1

I'm starting with PySpark, building binary classification models (logistic regression), and I need to find the optimal threshold (cuttoff) point for my models.

I want to use the ROC curve to find this point, but I don't know how to extract the threshold value for each point in this curve. Is there a way to find this values?

Things I've found:

  • This post shows how to extract the ROC curve, but only the values for the TPR and FPR. It's useful for plotting and for selecting the optimal point, but I can't find the threshold value.
  • I know I can find the threshold values for each point in the ROC curve using H2O (I've done it before), but I'm working on Pyspark.
  • Here is a post describing how to do it with R... but, again, I need to do it with Pyspark

Other facts

  • I'm using Apache Spark 2.4.0.
  • I'm working with Data Frames (I really don't know - yet - how to work with RDDs, but I'm not afraid to learn ;) )
Barranka
  • 20,547
  • 13
  • 65
  • 83

2 Answers2

3

If you specifically need to generate ROC curves for different thresholds, one approach could be to generate a list of threshold values you're interested in and fit/transform on your dataset for each threshold. Or you could manually calculate the ROC curve for each threshold point using the probability field in the response from model.transform(test).

Alternatively, you can use BinaryClassificationMetrics to extract a curve plotting various metrics (F1 score, precision, recall) by threshold.

Unfortunately it appears the PySpark version doesn't implement most of the methods the Scala version does, so you'd need to wrap the class to do it in Python.

For example:

from pyspark.mllib.evaluation import BinaryClassificationMetrics

# Scala version implements .roc() and .pr()
# Python: https://spark.apache.org/docs/latest/api/python/_modules/pyspark/mllib/common.html
# Scala: https://spark.apache.org/docs/latest/api/java/org/apache/spark/mllib/evaluation/BinaryClassificationMetrics.html
class CurveMetrics(BinaryClassificationMetrics):
    def __init__(self, *args):
        super(CurveMetrics, self).__init__(*args)

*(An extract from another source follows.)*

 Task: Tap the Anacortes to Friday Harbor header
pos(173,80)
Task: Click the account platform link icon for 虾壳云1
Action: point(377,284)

    def _to_list(self, rdd):
        points = []
        # Note this collect could be inefficient for large datasets 
        # considering there may be one probability per datapoint (at most)
        # The Scala version takes a numBins parameter, 
        # but it doesn't seem possible to pass this from Python to Java
        for row in rdd.collect():
            # Results are returned as type scala.Tuple2, 
            # which doesn't appear to have a py4j mapping
            points += [(float(row._1()), float(row._2()))]
        return points

    def get_curve(self, method):
        rdd = getattr(self._java_model, method)().toJavaRDD()
        return self._to_list(rdd)

Usage:

import matplotlib.pyplot as plt

preds = predictions.select('label','probability').rdd.map(lambda row: (float(row['probability'][1]), float(row['label'])))

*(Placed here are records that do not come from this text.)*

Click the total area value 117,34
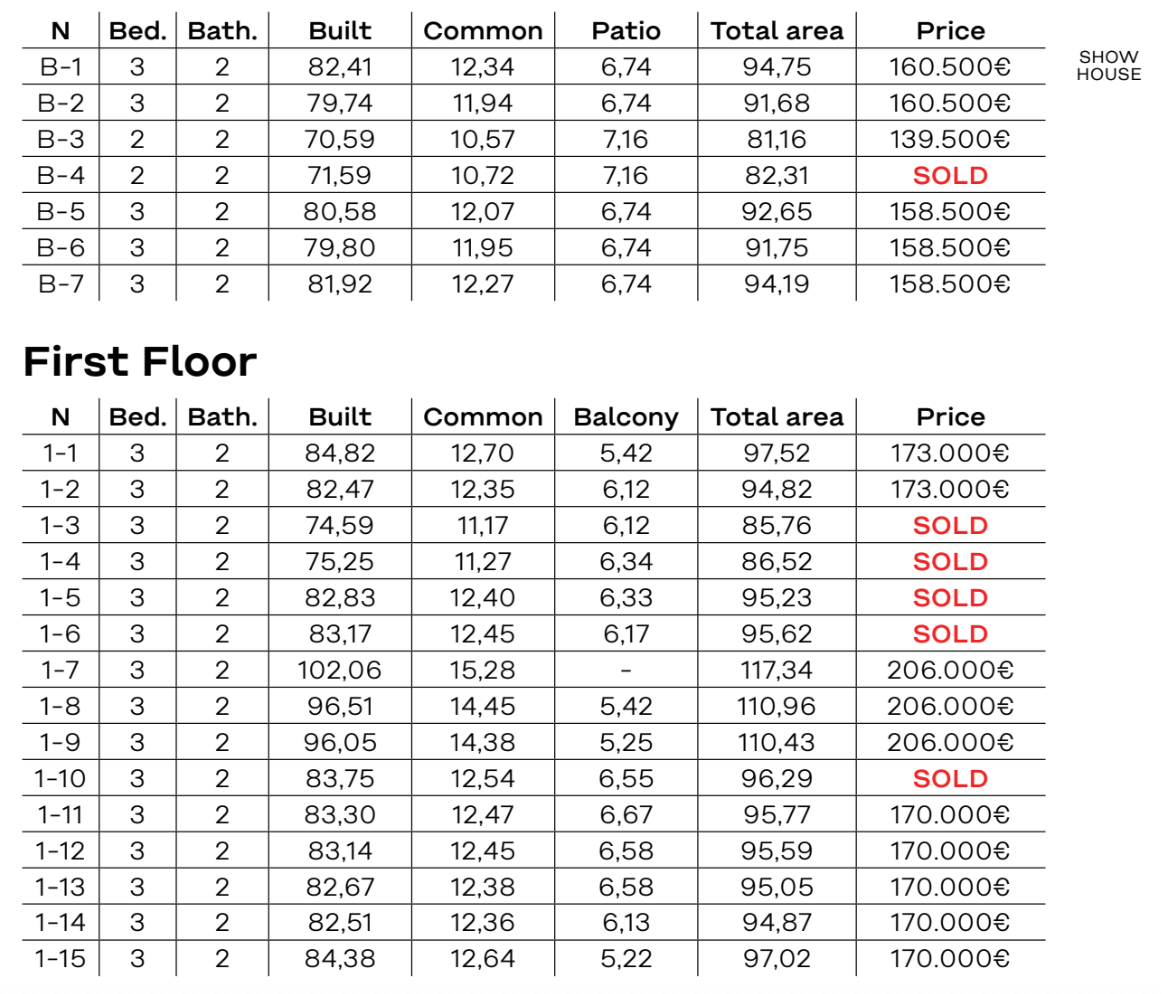The image size is (1166, 994). (777, 670)
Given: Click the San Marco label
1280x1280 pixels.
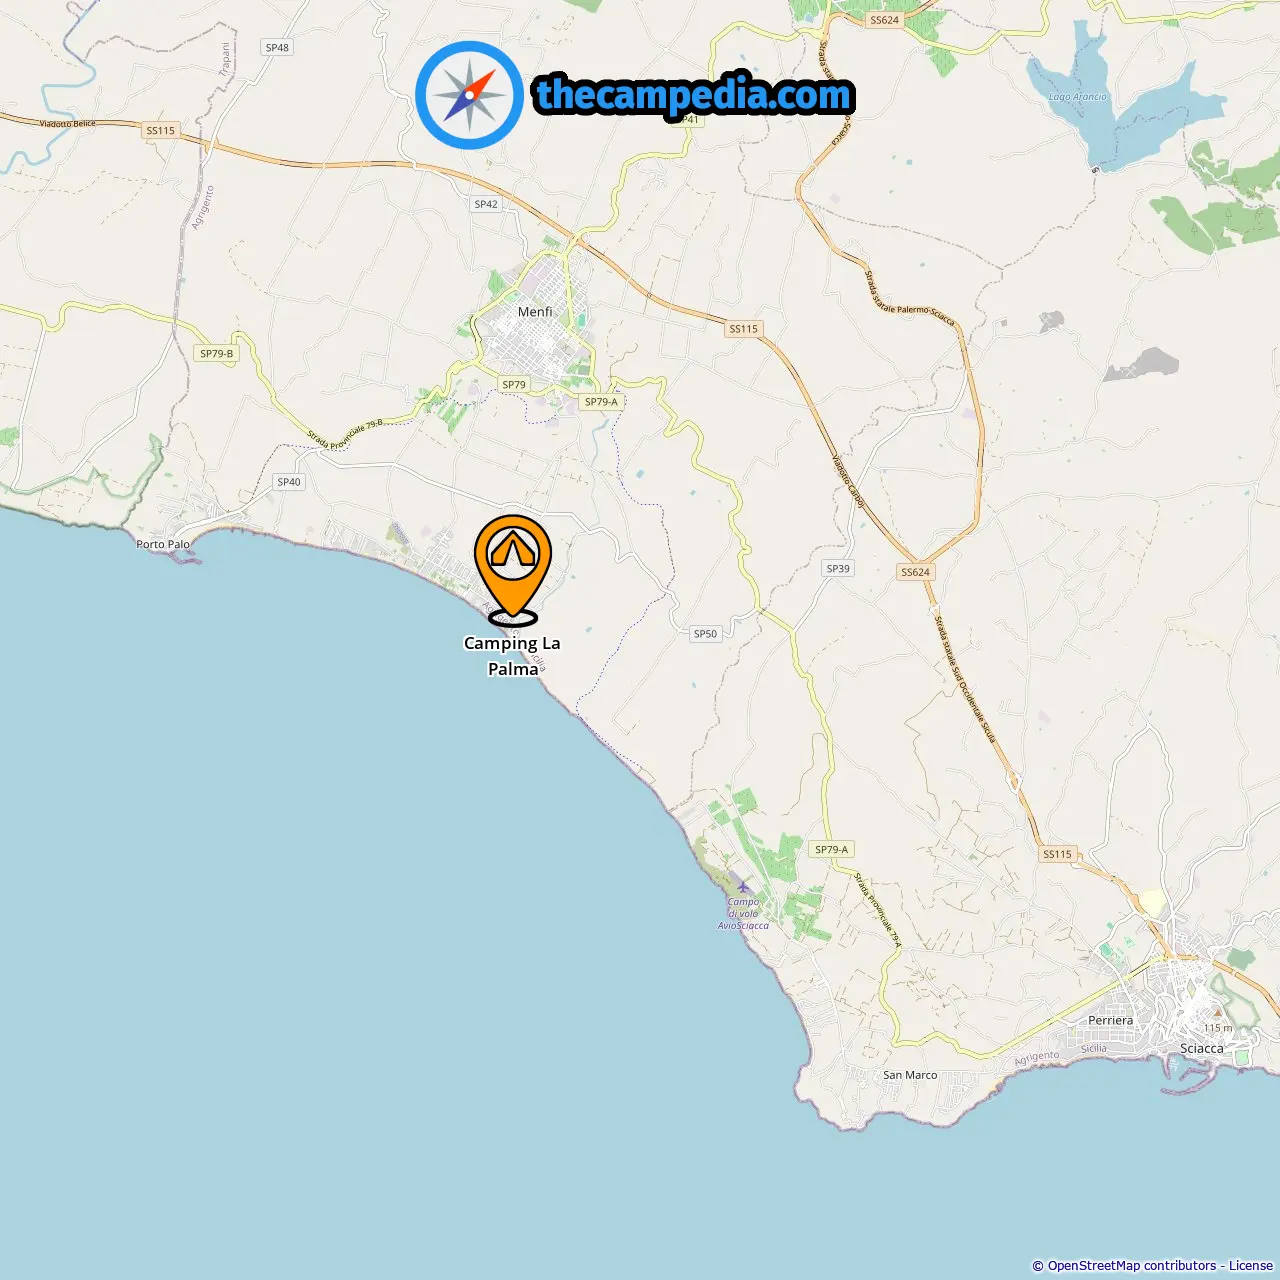Looking at the screenshot, I should [x=910, y=1075].
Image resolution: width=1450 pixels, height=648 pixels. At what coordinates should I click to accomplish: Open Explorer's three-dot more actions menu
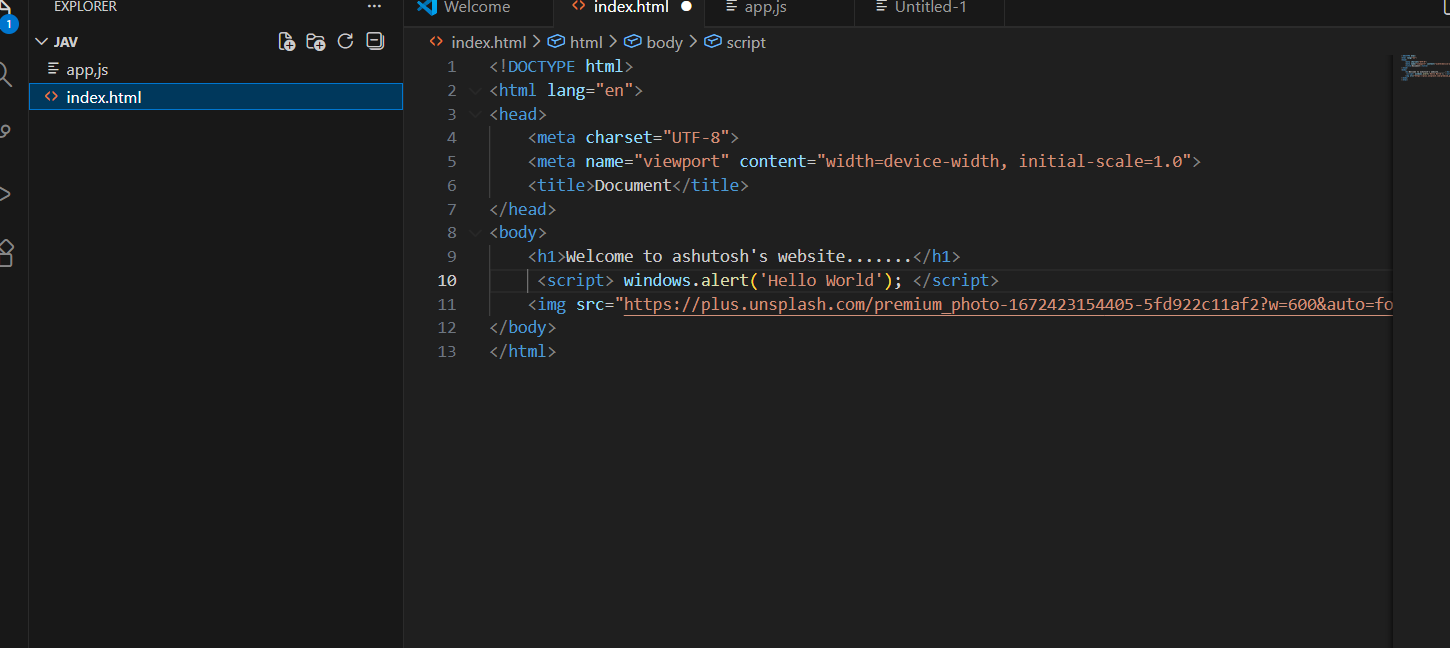[x=374, y=7]
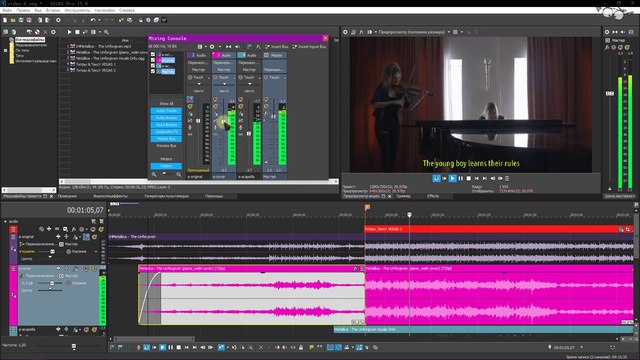The height and width of the screenshot is (360, 640).
Task: Click Insert Input Bus in the Mixing Console
Action: pos(309,47)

# Returns as a list (false positive rate, true positive rate)
points = CurveMetrics(preds).get_curve('roc')

plt.figure()
x_val = [x[0] for x in points]
y_val = [x[1] for x in points]
plt.title(title)
plt.xlabel(xlabel)
plt.ylabel(ylabel)
plt.plot(x_val, y_val)

Results in: ROC curve generated with BinaryClassificationMetrics

Here's an example of an F1 score curve by threshold value if you aren't married to ROC: F1 score by threshold curve using BinaryClassificationMetrics

Alex Ross
  • 3,729
  • 3
  • 26
  • 26
1

One way is to use sklearn.metrics.roc_curve.

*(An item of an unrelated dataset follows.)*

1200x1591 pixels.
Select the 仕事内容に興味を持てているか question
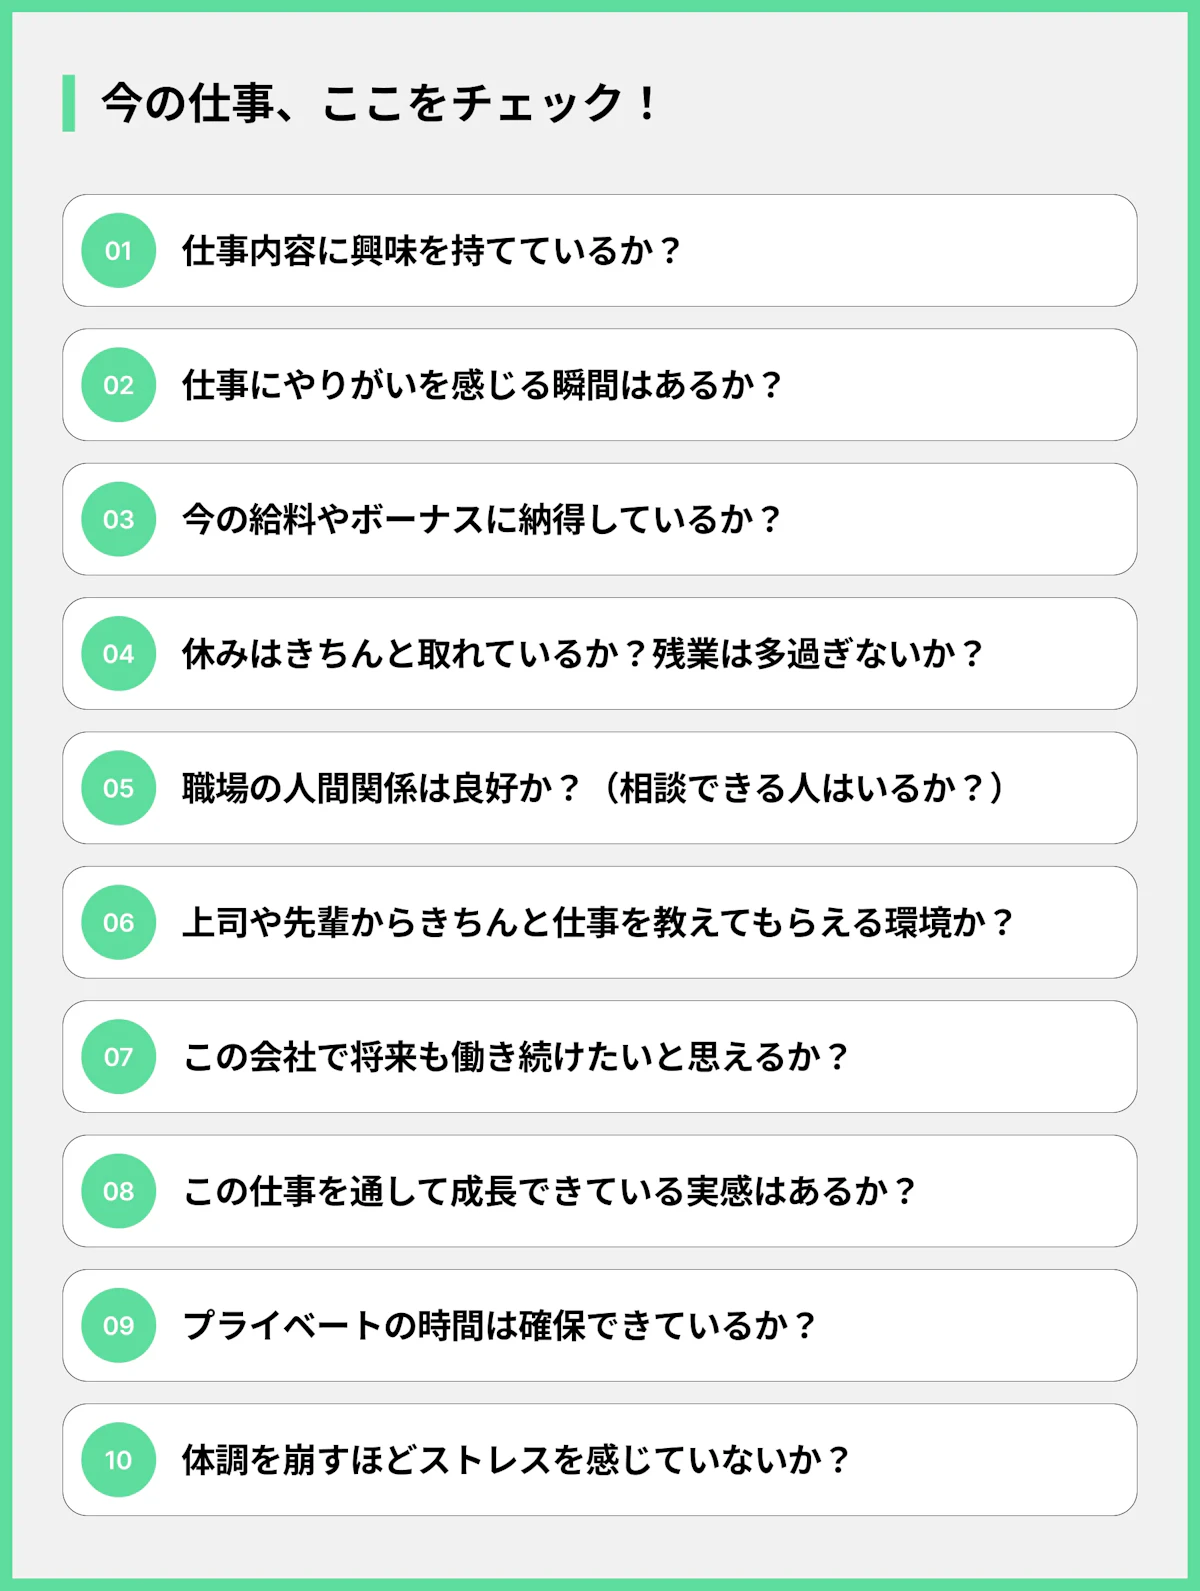(x=431, y=251)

First use your fitted model to make predictions:

from pyspark.ml.classification import LogisticRegression

lr = LogisticRegression(labelCol="label", featuresCol="features")
model = lr.fit(trainingData)
predictions = model.transform(testData)

Then collect your scores and labels1:

preds = predictions.select('label','probability')\
    .rdd.map(lambda row: (float(row['probability'][1]), float(row['label'])))\
    .collect()

Now transform preds to work with roc_curve

from sklearn.metrics import roc_curve

y_score, y_true = zip(*preds)
fpr, tpr, thresholds = roc_curve(y_true, y_score, pos_label = 1)

Notes:

  1. I am not 100% certain that the probabilities vector will always be ordered such that the positive label will be at index 1. However in a binary classification problem, you'll know right away if your AUC is less than 0.5. In that case, just take 1-p for the probabilities (since the class probabilities sum to 1).
pault
  • 41,343
  • 15
  • 107
  • 149